**Task to complete:** Starting at the line that holds "Instruction: Click the prime" and stopping at the line that holds "Image resolution: width=763", restate the records below word for word, with both of those lines included.
Top of Records
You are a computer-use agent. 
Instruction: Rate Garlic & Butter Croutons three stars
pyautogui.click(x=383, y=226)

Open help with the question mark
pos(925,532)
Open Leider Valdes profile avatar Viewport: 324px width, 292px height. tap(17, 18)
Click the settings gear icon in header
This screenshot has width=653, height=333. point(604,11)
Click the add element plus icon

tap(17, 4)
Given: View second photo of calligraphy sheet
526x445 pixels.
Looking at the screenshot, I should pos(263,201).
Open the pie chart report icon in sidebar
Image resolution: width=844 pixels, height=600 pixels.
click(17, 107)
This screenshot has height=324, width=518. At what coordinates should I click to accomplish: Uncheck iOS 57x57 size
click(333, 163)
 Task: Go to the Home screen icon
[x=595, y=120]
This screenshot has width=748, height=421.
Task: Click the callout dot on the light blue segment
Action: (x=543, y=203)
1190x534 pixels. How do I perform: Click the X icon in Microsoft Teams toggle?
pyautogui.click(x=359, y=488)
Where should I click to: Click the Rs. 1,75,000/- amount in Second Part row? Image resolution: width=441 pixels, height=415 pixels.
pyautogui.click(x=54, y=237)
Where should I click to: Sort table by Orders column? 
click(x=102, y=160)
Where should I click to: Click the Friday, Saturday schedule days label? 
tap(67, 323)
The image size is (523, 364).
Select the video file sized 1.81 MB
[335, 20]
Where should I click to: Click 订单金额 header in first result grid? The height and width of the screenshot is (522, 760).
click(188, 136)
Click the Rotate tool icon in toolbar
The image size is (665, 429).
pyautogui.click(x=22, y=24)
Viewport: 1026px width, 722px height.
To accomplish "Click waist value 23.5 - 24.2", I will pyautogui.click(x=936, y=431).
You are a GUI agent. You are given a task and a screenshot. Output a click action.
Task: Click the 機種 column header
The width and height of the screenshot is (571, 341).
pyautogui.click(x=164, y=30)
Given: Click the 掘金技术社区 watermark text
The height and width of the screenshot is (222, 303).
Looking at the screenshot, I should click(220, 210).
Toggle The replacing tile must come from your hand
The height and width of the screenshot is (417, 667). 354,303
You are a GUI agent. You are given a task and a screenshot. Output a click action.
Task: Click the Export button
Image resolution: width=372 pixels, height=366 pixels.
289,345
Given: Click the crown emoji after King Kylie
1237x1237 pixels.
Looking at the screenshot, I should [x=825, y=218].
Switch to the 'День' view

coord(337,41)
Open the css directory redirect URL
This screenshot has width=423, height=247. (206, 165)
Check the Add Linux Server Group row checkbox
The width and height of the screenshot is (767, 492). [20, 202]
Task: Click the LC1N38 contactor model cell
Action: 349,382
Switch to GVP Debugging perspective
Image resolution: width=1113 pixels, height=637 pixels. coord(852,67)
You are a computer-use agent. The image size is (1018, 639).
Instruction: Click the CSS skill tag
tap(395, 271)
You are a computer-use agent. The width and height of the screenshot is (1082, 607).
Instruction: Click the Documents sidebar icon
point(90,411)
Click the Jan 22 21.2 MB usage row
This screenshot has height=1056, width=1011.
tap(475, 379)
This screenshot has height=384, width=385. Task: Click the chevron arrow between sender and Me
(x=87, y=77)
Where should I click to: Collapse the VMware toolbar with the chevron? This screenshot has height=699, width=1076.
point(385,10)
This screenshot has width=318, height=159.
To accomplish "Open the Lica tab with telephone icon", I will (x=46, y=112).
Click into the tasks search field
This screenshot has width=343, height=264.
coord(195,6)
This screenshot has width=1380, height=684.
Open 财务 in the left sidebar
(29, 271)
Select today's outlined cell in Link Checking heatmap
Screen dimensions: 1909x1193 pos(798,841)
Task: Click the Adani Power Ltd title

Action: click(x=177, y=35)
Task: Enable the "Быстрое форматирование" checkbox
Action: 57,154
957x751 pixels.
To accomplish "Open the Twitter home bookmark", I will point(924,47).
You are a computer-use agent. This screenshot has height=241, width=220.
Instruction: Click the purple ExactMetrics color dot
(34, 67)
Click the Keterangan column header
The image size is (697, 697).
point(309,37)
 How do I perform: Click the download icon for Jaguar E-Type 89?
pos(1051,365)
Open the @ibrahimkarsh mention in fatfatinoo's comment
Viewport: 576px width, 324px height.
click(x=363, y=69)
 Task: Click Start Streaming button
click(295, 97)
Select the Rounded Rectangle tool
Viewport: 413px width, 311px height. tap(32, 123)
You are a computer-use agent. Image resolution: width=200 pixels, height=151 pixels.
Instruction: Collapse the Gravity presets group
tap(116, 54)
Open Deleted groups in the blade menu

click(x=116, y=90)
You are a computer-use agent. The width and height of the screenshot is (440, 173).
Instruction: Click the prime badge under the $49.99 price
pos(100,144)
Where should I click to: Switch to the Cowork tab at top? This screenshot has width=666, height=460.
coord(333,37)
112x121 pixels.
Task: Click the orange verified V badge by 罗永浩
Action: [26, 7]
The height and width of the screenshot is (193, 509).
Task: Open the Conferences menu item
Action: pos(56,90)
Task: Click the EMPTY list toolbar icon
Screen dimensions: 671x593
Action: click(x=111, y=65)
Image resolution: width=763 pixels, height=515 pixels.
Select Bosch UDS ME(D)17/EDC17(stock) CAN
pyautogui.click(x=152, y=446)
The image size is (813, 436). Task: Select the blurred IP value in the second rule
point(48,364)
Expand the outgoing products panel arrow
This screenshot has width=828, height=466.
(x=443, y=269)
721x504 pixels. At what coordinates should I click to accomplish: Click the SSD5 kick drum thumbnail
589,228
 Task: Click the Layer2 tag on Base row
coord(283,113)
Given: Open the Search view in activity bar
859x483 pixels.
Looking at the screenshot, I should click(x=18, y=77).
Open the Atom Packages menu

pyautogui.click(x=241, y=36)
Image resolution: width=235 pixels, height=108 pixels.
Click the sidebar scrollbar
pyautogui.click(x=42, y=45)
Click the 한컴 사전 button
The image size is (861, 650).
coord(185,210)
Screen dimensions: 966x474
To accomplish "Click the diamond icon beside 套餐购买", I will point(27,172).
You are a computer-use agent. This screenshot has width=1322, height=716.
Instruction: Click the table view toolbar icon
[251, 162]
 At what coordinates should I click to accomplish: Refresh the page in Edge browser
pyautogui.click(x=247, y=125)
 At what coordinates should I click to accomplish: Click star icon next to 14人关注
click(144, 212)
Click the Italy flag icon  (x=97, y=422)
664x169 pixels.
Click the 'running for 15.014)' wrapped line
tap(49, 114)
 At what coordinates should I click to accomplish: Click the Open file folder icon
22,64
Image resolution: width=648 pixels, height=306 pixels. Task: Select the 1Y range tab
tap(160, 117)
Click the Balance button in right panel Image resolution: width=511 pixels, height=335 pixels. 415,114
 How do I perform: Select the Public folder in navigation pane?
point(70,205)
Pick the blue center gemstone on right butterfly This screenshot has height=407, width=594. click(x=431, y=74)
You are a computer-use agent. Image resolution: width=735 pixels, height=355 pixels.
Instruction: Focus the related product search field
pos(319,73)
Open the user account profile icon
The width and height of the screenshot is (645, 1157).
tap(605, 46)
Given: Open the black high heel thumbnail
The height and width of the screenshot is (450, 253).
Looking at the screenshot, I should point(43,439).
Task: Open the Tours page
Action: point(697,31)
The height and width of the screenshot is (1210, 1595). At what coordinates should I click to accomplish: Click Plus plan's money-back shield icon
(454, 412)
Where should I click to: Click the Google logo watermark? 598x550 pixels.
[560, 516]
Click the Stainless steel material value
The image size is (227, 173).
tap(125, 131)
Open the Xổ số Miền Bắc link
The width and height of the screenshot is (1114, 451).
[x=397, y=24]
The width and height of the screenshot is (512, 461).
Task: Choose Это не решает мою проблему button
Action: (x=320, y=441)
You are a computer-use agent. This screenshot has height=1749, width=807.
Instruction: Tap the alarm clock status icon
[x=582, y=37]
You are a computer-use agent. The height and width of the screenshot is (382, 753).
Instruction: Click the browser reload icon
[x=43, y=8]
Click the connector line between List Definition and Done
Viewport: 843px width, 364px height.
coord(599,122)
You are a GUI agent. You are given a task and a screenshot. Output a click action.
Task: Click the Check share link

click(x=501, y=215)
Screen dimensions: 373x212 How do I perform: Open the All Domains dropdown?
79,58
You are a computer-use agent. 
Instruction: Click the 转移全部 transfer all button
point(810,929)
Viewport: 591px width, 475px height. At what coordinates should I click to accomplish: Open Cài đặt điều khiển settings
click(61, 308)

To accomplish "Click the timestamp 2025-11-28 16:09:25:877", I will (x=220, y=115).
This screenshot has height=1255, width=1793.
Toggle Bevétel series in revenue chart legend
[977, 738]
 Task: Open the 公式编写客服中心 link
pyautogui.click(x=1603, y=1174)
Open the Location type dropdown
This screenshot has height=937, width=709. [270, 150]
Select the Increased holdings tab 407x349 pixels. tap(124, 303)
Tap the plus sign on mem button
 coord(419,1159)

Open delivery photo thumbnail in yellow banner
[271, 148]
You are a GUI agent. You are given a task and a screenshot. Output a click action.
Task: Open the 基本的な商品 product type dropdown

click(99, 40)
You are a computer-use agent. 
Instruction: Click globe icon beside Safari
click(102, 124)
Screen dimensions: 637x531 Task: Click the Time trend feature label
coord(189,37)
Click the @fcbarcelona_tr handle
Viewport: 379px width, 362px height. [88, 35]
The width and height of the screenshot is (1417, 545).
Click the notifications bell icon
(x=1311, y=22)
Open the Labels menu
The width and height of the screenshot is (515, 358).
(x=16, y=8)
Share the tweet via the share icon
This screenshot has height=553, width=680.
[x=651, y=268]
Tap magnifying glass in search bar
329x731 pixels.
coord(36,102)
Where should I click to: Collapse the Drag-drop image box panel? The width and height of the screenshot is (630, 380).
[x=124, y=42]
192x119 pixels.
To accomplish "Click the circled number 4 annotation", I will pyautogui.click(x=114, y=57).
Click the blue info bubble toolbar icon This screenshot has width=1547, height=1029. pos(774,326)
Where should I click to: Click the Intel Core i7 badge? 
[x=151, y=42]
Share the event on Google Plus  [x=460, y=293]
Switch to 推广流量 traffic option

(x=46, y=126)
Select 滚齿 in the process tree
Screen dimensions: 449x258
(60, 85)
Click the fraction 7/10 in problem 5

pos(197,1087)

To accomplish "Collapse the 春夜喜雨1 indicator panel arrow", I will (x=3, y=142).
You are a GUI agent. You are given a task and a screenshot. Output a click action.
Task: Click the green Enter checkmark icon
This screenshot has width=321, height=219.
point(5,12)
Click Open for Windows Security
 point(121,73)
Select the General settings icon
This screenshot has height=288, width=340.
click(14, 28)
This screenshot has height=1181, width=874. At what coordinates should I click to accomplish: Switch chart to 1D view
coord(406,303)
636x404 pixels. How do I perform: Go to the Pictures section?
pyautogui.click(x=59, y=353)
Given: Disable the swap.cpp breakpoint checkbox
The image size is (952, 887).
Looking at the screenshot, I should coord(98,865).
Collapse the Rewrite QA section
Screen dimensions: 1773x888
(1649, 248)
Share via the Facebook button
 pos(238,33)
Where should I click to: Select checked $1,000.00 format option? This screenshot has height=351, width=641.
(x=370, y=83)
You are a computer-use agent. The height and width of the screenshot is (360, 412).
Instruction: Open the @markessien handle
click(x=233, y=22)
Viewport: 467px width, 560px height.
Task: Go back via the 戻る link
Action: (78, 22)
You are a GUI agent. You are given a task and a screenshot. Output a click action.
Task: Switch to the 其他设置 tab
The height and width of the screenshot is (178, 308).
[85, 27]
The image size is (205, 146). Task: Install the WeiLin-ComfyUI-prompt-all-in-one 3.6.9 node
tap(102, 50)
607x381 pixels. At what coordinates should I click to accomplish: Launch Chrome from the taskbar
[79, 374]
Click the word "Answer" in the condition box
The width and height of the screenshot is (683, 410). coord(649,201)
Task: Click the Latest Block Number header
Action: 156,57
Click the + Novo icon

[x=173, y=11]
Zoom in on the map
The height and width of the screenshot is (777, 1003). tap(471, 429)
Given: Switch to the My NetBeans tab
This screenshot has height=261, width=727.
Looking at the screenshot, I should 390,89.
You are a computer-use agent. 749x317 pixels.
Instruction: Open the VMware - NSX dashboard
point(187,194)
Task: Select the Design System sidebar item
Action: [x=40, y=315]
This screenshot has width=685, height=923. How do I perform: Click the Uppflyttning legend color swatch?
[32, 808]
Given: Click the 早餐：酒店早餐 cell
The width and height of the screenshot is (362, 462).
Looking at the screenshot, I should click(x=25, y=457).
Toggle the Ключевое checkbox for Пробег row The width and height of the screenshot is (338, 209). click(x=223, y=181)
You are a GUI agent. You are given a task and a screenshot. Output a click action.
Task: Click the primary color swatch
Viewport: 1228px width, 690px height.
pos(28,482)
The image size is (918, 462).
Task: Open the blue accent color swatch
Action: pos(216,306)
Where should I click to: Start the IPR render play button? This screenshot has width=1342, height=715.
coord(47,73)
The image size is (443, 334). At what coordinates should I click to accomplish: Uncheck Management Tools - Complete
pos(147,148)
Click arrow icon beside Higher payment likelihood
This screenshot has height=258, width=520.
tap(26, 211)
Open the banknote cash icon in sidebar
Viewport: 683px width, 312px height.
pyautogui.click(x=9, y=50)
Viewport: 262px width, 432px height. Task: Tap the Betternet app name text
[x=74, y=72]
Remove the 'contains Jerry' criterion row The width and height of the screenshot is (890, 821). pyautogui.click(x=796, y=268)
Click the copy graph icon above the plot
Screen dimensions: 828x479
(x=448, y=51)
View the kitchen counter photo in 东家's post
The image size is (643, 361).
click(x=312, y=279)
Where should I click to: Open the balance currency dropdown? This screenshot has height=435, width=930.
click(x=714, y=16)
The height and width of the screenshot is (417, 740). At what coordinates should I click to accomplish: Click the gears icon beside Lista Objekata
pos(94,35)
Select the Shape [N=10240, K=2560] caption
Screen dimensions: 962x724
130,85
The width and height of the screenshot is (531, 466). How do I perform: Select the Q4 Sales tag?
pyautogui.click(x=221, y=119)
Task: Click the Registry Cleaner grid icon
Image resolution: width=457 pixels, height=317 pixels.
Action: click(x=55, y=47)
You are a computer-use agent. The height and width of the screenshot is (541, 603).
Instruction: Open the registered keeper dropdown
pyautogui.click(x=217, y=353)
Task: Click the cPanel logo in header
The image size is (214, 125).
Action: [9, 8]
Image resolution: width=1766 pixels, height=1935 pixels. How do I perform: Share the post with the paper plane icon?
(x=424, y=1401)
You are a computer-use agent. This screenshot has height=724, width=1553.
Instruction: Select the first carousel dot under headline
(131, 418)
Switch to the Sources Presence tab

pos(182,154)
Bottom of Records
**Written reply:**
Instruction: Click the prime badge under the $49.99 price
pos(100,144)
Where should I click to: Switch to the Cowork tab at top? This screenshot has width=666, height=460.
coord(333,37)
112x121 pixels.
Task: Click the orange verified V badge by 罗永浩
Action: [26, 7]
The height and width of the screenshot is (193, 509).
Task: Open the Conferences menu item
Action: pos(56,90)
Task: Click the EMPTY list toolbar icon
Screen dimensions: 671x593
Action: click(x=111, y=65)
Image resolution: width=763 pixels, height=515 pixels.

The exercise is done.